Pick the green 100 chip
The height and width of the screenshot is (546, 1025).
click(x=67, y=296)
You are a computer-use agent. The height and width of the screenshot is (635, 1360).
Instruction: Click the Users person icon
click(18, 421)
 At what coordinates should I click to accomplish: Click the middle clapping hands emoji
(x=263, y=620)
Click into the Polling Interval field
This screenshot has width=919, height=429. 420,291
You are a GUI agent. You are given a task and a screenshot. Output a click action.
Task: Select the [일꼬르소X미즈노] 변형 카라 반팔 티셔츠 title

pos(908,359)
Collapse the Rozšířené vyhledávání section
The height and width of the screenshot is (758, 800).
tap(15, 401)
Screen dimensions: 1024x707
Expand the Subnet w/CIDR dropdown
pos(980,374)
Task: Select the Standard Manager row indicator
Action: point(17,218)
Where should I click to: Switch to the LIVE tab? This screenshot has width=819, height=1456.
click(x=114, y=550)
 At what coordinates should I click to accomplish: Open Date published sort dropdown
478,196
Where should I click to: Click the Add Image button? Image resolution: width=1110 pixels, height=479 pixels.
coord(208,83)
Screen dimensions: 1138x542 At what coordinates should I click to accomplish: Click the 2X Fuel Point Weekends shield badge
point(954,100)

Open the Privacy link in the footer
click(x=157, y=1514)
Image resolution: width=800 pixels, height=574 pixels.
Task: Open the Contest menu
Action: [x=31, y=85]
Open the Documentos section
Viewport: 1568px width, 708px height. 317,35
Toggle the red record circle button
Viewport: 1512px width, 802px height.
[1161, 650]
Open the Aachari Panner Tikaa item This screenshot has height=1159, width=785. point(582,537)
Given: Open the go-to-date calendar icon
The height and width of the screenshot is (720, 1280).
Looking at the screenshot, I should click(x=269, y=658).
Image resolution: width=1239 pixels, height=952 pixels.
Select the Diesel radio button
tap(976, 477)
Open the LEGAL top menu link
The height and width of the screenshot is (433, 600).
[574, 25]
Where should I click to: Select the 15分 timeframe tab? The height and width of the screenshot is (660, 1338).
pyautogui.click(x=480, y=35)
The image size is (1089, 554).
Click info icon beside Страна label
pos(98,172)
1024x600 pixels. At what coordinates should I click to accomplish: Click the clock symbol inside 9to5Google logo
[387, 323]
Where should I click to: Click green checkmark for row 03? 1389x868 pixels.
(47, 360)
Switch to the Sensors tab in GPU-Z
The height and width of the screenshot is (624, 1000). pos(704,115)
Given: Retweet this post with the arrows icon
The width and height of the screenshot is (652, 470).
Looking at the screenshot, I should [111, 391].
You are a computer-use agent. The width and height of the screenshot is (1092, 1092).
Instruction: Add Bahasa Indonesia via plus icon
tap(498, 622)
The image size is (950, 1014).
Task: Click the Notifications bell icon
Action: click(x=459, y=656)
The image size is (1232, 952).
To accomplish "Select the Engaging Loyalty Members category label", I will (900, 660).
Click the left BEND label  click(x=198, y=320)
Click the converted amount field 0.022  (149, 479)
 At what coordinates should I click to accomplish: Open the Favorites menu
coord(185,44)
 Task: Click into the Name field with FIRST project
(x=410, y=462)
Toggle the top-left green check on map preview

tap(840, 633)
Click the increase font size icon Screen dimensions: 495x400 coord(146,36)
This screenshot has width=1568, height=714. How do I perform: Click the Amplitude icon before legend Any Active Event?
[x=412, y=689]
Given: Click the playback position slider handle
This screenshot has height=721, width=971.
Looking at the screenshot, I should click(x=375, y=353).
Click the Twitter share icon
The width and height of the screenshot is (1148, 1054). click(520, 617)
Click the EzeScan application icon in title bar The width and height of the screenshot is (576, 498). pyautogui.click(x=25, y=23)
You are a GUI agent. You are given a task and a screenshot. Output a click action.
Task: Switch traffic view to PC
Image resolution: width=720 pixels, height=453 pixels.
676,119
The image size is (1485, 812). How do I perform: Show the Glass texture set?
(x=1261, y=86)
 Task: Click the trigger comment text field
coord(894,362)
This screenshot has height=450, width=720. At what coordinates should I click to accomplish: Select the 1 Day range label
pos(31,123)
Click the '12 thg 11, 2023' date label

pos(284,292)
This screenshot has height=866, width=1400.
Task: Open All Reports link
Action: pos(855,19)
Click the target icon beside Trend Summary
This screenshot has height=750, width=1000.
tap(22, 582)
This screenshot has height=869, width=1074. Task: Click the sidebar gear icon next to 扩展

──────────

**Action item:** Out of the records, collect only those lines that contain the string "computer".

**Output of the task:**
You are a computer-use agent. The height and width of the screenshot is (635, 1360).
You are a computer-use agent. The width and height of the screenshot is (1092, 1092).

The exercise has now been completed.